Task
For the entries below, count the lines that contain the word "computer" and reply with that number only.

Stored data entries
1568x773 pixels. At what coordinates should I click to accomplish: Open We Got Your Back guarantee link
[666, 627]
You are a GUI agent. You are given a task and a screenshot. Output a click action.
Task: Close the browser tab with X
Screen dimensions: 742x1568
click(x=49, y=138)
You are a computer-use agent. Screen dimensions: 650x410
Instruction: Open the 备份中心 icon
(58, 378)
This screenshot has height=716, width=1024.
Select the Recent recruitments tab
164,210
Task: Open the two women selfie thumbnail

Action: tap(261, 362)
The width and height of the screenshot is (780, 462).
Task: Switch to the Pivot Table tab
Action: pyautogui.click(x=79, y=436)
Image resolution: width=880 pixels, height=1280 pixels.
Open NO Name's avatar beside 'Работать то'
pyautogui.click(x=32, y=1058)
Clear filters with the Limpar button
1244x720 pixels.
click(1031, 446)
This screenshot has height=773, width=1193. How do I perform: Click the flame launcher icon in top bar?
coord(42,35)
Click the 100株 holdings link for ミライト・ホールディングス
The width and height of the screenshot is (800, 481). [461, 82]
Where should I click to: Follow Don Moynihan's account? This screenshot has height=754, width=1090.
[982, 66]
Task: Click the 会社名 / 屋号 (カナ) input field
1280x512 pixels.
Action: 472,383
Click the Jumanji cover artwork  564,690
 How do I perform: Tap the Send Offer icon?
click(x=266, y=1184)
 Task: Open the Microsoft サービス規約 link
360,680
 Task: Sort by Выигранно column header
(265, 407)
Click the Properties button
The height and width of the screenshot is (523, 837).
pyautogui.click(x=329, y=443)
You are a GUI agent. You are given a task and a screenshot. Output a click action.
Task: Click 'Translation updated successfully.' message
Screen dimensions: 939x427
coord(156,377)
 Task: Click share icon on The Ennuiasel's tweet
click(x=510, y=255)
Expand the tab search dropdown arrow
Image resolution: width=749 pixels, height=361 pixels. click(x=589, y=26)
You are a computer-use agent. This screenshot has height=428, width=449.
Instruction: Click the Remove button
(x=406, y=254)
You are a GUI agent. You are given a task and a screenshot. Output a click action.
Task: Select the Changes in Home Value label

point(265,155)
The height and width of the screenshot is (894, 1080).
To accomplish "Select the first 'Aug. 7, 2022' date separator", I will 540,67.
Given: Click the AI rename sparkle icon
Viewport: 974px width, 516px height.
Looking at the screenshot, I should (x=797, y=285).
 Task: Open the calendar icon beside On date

Result for this task
2